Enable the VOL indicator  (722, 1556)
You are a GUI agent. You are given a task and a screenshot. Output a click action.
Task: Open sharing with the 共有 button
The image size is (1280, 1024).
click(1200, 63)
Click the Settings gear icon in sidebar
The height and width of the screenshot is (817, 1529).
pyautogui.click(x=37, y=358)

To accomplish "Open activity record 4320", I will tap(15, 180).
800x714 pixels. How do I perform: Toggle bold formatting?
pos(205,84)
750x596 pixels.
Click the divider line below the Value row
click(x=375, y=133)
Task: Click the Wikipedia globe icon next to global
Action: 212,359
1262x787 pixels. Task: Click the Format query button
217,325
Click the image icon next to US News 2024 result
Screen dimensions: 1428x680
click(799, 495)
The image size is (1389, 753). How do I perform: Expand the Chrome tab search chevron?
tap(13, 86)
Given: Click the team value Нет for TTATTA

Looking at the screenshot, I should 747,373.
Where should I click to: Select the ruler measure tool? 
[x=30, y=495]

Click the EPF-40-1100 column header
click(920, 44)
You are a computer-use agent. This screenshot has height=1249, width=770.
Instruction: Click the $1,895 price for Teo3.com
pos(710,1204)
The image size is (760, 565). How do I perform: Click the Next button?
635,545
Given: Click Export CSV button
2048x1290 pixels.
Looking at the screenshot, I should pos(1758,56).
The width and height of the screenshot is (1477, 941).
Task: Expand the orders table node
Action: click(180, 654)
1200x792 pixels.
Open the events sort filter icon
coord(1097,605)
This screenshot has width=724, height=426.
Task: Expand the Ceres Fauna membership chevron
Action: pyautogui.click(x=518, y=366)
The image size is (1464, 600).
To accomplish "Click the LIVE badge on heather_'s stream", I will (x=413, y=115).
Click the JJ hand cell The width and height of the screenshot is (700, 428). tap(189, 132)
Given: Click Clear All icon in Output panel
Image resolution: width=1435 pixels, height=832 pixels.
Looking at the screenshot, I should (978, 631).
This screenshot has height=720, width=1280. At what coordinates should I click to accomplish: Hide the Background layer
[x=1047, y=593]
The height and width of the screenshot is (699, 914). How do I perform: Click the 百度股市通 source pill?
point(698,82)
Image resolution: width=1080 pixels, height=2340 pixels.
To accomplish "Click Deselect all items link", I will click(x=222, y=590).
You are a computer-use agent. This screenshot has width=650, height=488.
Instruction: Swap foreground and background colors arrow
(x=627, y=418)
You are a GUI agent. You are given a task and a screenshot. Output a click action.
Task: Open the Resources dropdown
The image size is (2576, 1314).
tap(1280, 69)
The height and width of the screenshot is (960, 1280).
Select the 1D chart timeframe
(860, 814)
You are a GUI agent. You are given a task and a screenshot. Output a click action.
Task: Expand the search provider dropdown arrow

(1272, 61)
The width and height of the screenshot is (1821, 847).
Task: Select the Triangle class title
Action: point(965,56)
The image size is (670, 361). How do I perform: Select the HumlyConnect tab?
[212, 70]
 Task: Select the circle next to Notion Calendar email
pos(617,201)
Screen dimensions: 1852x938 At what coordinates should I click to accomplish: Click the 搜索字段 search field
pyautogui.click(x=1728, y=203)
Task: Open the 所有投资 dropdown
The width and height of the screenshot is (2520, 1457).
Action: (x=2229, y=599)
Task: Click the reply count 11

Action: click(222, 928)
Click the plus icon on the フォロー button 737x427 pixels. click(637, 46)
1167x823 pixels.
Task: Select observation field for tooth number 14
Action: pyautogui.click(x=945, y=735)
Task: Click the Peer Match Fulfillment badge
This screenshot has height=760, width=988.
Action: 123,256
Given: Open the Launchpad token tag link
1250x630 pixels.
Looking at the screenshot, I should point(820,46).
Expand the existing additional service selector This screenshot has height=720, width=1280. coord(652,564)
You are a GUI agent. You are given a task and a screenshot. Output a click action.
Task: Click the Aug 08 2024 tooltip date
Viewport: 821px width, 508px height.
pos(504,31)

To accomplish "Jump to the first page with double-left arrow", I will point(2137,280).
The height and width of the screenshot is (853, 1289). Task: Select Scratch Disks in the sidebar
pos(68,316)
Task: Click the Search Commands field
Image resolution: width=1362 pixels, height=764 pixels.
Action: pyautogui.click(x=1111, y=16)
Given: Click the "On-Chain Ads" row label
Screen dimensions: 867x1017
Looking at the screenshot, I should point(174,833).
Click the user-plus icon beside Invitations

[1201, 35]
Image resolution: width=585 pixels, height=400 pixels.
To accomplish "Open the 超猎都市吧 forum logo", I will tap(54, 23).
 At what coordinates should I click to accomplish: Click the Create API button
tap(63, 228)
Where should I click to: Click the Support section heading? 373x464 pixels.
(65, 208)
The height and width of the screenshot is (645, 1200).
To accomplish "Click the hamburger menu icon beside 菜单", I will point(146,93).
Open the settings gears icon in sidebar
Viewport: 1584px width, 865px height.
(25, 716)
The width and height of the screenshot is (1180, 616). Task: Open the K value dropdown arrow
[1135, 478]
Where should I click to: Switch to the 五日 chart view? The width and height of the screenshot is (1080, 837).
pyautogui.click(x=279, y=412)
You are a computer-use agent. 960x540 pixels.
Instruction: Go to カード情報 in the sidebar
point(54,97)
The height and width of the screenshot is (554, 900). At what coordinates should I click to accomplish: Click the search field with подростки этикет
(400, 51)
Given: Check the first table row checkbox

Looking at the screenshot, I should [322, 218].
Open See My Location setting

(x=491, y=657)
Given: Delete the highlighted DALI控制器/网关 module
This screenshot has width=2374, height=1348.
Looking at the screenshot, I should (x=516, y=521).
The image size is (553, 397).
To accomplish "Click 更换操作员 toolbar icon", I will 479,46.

▶ PROBLEM TO WORK ON
Repeat the whole listing, keeping every word exact.

▶ YOUR RESPONSE
Enable the VOL indicator  (722, 1556)
You are a GUI agent. You are given a task and a screenshot. Output a click action.
Task: Open sharing with the 共有 button
The image size is (1280, 1024).
click(1200, 63)
Click the Settings gear icon in sidebar
The height and width of the screenshot is (817, 1529).
pyautogui.click(x=37, y=358)

To accomplish "Open activity record 4320", I will tap(15, 180).
800x714 pixels. How do I perform: Toggle bold formatting?
pos(205,84)
750x596 pixels.
Click the divider line below the Value row
click(x=375, y=133)
Task: Click the Wikipedia globe icon next to global
Action: 212,359
1262x787 pixels. Task: Click the Format query button
217,325
Click the image icon next to US News 2024 result
Screen dimensions: 1428x680
click(799, 495)
The image size is (1389, 753). How do I perform: Expand the Chrome tab search chevron?
tap(13, 86)
Given: Click the team value Нет for TTATTA

Looking at the screenshot, I should 747,373.
Where should I click to: Select the ruler measure tool? 
[x=30, y=495]

Click the EPF-40-1100 column header
click(920, 44)
You are a computer-use agent. This screenshot has height=1249, width=770.
Instruction: Click the $1,895 price for Teo3.com
pos(710,1204)
The image size is (760, 565). How do I perform: Click the Next button?
635,545
Given: Click Export CSV button
2048x1290 pixels.
Looking at the screenshot, I should pos(1758,56).
The width and height of the screenshot is (1477, 941).
Task: Expand the orders table node
Action: click(180, 654)
1200x792 pixels.
Open the events sort filter icon
coord(1097,605)
This screenshot has width=724, height=426.
Task: Expand the Ceres Fauna membership chevron
Action: pyautogui.click(x=518, y=366)
The image size is (1464, 600).
To accomplish "Click the LIVE badge on heather_'s stream", I will (x=413, y=115).
Click the JJ hand cell The width and height of the screenshot is (700, 428). tap(189, 132)
Given: Click Clear All icon in Output panel
Image resolution: width=1435 pixels, height=832 pixels.
Looking at the screenshot, I should (978, 631).
This screenshot has height=720, width=1280. At what coordinates should I click to accomplish: Hide the Background layer
[x=1047, y=593]
The height and width of the screenshot is (699, 914). How do I perform: Click the 百度股市通 source pill?
point(698,82)
Image resolution: width=1080 pixels, height=2340 pixels.
To accomplish "Click Deselect all items link", I will click(x=222, y=590).
You are a computer-use agent. This screenshot has width=650, height=488.
Instruction: Swap foreground and background colors arrow
(x=627, y=418)
You are a GUI agent. You are given a task and a screenshot. Output a click action.
Task: Open the Resources dropdown
The image size is (2576, 1314).
tap(1280, 69)
The height and width of the screenshot is (960, 1280).
Select the 1D chart timeframe
(860, 814)
You are a GUI agent. You are given a task and a screenshot. Output a click action.
Task: Expand the search provider dropdown arrow

(1272, 61)
The width and height of the screenshot is (1821, 847).
Task: Select the Triangle class title
Action: point(965,56)
The image size is (670, 361). How do I perform: Select the HumlyConnect tab?
[212, 70]
 Task: Select the circle next to Notion Calendar email
pos(617,201)
Screen dimensions: 1852x938 At what coordinates should I click to accomplish: Click the 搜索字段 search field
pyautogui.click(x=1728, y=203)
Task: Open the 所有投资 dropdown
The width and height of the screenshot is (2520, 1457).
Action: (x=2229, y=599)
Task: Click the reply count 11

Action: click(222, 928)
Click the plus icon on the フォロー button 737x427 pixels. click(637, 46)
1167x823 pixels.
Task: Select observation field for tooth number 14
Action: pyautogui.click(x=945, y=735)
Task: Click the Peer Match Fulfillment badge
This screenshot has height=760, width=988.
Action: 123,256
Given: Open the Launchpad token tag link
1250x630 pixels.
Looking at the screenshot, I should point(820,46).
Expand the existing additional service selector This screenshot has height=720, width=1280. coord(652,564)
You are a GUI agent. You are given a task and a screenshot. Output a click action.
Task: Click the Aug 08 2024 tooltip date
Viewport: 821px width, 508px height.
pos(504,31)

To accomplish "Jump to the first page with double-left arrow", I will point(2137,280).
The height and width of the screenshot is (853, 1289). Task: Select Scratch Disks in the sidebar
pos(68,316)
Task: Click the Search Commands field
Image resolution: width=1362 pixels, height=764 pixels.
Action: pyautogui.click(x=1111, y=16)
Given: Click the "On-Chain Ads" row label
Screen dimensions: 867x1017
Looking at the screenshot, I should point(174,833).
Click the user-plus icon beside Invitations

[1201, 35]
Image resolution: width=585 pixels, height=400 pixels.
To accomplish "Open the 超猎都市吧 forum logo", I will tap(54, 23).
 At what coordinates should I click to accomplish: Click the Create API button
tap(63, 228)
Where should I click to: Click the Support section heading? 373x464 pixels.
(65, 208)
The height and width of the screenshot is (645, 1200).
To accomplish "Click the hamburger menu icon beside 菜单", I will point(146,93).
Open the settings gears icon in sidebar
Viewport: 1584px width, 865px height.
(25, 716)
The width and height of the screenshot is (1180, 616). Task: Open the K value dropdown arrow
[1135, 478]
Where should I click to: Switch to the 五日 chart view? The width and height of the screenshot is (1080, 837).
pyautogui.click(x=279, y=412)
You are a computer-use agent. 960x540 pixels.
Instruction: Go to カード情報 in the sidebar
point(54,97)
The height and width of the screenshot is (554, 900). At what coordinates should I click to accomplish: Click the search field with подростки этикет
(400, 51)
Given: Check the first table row checkbox

Looking at the screenshot, I should [322, 218].
Open See My Location setting

(x=491, y=657)
Given: Delete the highlighted DALI控制器/网关 module
This screenshot has width=2374, height=1348.
Looking at the screenshot, I should (x=516, y=521).
The image size is (553, 397).
To accomplish "Click 更换操作员 toolbar icon", I will 479,46.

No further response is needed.